Mainland 'not ready for through train' stock trading between Hong Kong and Shanghai
Market watchers say the economy has yet to establish the preconditions needed to allow mutual stock trading between HK and Shanghai

The "through-train" scheme to allow mutual stock trading between Hong Kong and Shanghai marks the mainland's latest effort to open up its capital account, yet market watchers doubt whether the nation is ready for a safe opening.

"The trend for further liberalising the capital account control is clear, but the risks can't be ignored," said Zhang Zhiwei, the chief China economist at Nomura. He also warns of a potential blow to the property sector if cross-border capital flows become volatile.

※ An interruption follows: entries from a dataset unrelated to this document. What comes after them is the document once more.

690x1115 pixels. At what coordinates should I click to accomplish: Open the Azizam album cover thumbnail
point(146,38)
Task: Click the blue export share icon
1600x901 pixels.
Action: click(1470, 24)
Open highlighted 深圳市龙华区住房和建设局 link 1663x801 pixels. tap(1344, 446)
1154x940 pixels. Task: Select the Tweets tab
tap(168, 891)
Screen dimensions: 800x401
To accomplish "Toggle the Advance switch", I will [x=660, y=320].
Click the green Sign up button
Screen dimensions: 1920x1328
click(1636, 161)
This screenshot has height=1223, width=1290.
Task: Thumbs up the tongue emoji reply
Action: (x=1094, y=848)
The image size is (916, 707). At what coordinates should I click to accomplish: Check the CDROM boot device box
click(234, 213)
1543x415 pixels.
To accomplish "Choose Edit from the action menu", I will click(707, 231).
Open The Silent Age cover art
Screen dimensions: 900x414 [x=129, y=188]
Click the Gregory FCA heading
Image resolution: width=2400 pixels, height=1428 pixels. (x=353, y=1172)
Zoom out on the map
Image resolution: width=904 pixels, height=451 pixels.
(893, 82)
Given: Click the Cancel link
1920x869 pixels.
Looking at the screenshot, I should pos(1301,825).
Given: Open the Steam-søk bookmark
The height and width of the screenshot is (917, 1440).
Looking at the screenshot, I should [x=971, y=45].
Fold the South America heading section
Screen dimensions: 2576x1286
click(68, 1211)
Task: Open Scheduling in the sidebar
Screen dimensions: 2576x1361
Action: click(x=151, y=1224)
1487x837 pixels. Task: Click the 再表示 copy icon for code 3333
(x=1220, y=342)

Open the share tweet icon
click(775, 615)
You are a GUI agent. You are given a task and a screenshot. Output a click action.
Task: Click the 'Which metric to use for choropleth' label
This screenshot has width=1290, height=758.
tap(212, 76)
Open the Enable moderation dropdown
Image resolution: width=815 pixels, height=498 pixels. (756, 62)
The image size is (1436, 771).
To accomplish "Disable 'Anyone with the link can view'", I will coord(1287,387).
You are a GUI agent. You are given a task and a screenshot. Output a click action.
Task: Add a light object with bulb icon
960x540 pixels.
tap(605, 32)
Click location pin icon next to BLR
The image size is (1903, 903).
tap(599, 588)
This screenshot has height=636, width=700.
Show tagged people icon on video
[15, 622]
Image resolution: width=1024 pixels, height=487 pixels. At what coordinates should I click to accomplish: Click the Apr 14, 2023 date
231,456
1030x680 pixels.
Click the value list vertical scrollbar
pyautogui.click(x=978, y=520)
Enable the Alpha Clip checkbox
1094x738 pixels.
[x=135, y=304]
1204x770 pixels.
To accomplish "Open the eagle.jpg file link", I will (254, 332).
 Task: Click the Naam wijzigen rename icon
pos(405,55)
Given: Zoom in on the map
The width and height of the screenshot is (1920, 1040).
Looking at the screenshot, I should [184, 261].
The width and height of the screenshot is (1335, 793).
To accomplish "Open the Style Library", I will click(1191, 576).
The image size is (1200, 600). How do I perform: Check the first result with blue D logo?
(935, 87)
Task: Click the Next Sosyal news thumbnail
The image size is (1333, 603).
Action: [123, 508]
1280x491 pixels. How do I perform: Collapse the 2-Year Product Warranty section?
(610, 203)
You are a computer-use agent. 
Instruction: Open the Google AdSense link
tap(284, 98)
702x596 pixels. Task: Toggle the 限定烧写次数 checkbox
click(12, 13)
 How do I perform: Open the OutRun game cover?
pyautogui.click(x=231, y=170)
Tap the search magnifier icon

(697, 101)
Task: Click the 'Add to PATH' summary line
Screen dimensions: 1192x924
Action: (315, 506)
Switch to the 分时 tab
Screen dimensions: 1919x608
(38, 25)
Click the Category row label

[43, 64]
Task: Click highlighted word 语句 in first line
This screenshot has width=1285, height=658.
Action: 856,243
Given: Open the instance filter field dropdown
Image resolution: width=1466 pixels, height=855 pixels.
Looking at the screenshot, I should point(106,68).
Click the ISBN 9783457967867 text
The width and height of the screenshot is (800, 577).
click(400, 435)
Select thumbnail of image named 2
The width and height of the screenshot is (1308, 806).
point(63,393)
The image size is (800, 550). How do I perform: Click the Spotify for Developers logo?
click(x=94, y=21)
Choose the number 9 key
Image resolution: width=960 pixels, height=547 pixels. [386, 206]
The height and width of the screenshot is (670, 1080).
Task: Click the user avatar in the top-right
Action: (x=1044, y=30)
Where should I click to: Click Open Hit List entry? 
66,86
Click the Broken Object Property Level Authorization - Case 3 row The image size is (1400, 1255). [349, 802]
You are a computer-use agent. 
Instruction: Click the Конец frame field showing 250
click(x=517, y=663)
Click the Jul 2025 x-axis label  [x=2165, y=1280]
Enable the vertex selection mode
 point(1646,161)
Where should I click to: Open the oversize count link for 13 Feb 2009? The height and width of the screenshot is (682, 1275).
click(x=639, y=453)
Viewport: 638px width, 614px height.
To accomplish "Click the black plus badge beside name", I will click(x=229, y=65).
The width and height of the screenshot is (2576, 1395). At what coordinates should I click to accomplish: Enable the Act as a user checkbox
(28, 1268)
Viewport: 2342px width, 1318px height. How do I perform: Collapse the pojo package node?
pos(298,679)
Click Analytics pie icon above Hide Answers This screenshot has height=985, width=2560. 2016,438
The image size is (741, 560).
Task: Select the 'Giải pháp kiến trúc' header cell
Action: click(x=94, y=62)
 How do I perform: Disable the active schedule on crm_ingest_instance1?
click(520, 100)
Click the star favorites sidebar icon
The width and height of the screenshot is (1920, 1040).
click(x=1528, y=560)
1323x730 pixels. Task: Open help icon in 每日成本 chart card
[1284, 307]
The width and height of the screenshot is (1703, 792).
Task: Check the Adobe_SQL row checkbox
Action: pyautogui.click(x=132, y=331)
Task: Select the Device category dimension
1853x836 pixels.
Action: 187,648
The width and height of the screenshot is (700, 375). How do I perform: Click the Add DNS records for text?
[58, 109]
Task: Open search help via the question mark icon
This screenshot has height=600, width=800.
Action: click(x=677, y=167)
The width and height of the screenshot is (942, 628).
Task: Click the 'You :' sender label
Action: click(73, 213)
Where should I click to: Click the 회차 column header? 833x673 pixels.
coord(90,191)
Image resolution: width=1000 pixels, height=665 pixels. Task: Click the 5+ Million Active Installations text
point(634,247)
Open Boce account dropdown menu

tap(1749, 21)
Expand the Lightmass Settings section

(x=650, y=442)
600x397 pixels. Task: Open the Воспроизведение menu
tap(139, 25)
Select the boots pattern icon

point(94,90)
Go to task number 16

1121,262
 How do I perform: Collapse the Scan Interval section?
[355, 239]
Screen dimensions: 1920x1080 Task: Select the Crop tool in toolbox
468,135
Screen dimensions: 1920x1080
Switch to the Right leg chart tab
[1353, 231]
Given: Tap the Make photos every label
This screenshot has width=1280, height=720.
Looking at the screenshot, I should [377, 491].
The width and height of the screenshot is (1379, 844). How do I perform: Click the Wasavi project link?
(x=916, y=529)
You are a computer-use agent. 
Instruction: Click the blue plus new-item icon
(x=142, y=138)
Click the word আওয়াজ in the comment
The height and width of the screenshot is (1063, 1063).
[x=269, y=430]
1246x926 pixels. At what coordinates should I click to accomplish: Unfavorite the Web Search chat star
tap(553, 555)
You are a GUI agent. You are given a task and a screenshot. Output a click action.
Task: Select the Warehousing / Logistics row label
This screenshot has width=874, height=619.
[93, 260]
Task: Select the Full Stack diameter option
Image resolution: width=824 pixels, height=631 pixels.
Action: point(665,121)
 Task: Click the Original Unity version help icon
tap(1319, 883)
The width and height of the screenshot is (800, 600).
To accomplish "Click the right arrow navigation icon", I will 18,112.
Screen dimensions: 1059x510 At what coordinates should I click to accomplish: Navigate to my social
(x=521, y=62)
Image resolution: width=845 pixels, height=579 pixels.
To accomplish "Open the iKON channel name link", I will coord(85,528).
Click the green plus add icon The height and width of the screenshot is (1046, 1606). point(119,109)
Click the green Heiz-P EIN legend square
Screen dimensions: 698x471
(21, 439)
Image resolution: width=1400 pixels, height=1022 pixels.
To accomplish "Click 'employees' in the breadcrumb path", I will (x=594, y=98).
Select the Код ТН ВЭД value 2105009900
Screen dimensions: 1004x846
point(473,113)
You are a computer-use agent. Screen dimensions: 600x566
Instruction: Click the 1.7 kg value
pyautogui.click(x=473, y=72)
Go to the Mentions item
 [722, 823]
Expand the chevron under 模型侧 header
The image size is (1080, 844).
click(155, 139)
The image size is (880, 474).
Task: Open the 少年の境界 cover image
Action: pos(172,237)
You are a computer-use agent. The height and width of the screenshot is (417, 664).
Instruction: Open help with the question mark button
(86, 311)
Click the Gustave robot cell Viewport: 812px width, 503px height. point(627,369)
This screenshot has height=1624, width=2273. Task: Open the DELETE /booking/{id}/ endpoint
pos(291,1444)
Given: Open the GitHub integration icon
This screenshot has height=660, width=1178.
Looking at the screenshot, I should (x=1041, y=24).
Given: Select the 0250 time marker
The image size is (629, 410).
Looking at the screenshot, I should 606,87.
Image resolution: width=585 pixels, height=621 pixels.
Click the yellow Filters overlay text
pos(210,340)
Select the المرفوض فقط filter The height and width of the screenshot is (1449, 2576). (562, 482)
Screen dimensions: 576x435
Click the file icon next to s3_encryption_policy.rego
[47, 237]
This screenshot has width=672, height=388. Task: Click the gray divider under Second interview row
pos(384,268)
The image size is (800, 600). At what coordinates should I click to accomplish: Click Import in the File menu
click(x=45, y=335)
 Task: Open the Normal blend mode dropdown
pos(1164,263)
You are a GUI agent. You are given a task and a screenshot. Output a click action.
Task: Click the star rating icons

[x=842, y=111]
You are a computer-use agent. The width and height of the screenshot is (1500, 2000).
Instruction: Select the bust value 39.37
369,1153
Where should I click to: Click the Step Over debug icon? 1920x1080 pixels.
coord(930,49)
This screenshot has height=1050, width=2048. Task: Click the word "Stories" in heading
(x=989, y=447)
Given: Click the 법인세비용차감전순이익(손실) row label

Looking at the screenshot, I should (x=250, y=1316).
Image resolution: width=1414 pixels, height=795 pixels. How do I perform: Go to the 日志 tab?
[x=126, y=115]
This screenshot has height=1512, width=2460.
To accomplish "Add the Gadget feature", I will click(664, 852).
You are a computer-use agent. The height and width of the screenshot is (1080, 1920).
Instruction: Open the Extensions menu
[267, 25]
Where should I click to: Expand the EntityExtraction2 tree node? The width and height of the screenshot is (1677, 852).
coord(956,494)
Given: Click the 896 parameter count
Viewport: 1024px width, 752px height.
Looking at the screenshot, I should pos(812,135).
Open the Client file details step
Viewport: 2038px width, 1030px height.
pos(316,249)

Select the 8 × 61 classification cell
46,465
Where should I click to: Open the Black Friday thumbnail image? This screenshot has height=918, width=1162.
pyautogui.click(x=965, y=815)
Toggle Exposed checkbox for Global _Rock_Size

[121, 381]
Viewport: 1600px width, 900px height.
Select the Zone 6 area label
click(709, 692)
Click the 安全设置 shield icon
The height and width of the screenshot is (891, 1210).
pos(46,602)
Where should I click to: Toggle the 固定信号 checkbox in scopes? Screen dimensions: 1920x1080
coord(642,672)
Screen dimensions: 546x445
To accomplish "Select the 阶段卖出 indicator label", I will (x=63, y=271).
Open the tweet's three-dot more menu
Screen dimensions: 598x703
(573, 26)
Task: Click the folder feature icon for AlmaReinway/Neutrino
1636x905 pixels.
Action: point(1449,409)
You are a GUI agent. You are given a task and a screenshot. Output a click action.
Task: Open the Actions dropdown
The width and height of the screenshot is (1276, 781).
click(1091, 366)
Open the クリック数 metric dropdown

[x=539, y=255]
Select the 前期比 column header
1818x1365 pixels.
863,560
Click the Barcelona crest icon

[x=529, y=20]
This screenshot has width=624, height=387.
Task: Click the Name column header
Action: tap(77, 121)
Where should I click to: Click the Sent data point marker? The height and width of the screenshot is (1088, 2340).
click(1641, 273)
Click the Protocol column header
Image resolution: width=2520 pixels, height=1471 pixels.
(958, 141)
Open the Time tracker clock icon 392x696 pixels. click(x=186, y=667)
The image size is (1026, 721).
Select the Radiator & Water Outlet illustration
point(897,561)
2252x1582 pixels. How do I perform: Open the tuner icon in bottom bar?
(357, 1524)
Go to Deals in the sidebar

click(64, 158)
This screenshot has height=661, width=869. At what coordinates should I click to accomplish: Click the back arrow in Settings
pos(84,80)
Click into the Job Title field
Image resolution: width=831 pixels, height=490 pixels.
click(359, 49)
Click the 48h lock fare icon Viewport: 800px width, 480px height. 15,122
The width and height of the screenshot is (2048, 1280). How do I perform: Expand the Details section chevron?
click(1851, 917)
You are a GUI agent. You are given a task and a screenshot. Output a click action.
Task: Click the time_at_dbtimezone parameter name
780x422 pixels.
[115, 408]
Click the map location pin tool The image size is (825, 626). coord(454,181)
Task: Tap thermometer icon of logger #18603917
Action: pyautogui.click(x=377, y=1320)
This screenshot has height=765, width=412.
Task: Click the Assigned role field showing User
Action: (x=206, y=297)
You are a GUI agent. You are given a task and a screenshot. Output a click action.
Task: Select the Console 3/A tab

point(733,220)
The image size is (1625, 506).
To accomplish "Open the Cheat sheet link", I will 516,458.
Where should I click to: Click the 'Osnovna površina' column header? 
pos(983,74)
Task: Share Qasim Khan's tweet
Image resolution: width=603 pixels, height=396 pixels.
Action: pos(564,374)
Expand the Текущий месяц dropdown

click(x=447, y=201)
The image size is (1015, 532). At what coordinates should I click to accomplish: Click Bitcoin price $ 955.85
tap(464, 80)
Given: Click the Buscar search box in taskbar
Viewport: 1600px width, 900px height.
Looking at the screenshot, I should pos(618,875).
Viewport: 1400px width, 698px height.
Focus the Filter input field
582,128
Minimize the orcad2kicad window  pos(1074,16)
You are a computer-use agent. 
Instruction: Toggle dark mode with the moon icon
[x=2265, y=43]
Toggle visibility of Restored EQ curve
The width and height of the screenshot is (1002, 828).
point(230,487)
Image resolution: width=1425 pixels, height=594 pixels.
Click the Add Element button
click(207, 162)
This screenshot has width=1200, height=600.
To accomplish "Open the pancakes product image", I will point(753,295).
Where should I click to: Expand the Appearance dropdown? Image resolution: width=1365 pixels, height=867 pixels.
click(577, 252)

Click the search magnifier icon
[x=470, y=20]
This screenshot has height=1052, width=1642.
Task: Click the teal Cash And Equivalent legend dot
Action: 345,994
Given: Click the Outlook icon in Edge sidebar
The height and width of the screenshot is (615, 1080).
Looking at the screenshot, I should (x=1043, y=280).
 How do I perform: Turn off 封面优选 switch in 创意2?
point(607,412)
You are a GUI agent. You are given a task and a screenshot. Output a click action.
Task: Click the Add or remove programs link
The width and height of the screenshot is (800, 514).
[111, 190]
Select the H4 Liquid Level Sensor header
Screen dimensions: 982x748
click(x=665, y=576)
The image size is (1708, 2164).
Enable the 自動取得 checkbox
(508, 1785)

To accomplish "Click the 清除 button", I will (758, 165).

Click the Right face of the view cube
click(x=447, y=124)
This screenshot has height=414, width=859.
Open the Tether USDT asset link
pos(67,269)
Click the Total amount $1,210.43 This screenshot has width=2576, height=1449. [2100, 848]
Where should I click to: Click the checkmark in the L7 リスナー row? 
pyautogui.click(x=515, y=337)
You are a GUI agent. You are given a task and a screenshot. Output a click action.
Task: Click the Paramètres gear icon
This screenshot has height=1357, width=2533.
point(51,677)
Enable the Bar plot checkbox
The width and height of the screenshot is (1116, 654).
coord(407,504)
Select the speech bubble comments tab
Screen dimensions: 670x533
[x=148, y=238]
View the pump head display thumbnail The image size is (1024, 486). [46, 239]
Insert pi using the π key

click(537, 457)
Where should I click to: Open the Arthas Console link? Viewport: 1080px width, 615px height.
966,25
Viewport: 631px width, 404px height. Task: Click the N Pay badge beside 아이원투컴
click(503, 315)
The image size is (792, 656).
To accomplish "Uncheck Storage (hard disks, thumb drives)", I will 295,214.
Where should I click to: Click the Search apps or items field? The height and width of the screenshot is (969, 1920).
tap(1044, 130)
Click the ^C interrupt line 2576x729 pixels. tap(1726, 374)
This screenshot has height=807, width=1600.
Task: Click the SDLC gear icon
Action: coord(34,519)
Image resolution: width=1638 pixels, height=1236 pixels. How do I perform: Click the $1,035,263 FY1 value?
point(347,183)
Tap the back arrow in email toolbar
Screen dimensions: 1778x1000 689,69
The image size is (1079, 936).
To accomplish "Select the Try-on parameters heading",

Premier Li Keqiang on Thursday pushed the start button of the so-called through train scheme, a programme to link the Hong Kong and Shanghai exchanges, making cross-border trading possible.
Permitted quotas in the initial phase are set at 300 billion yuan (HK$377 billion) for the "northbound through train" and 250 billion yuan for the southbound through train. While a simple calculation implies the total quota would be exhausted in a month, the Chinese regulator has left the door open for adjustments.
Economists worried that liquidity in three domestic financial markets - bank savings, property and wealth management products - could shrink significantly if the through-train scheme is expanded.
"You have no idea how much hot money is within China and thus you cannot evaluate how asset prices, especially for property, would be impacted if you allowed the capital to flow out of the border. The capital account liberalisation has to take place gradually," said DBS economist Nathan Chow.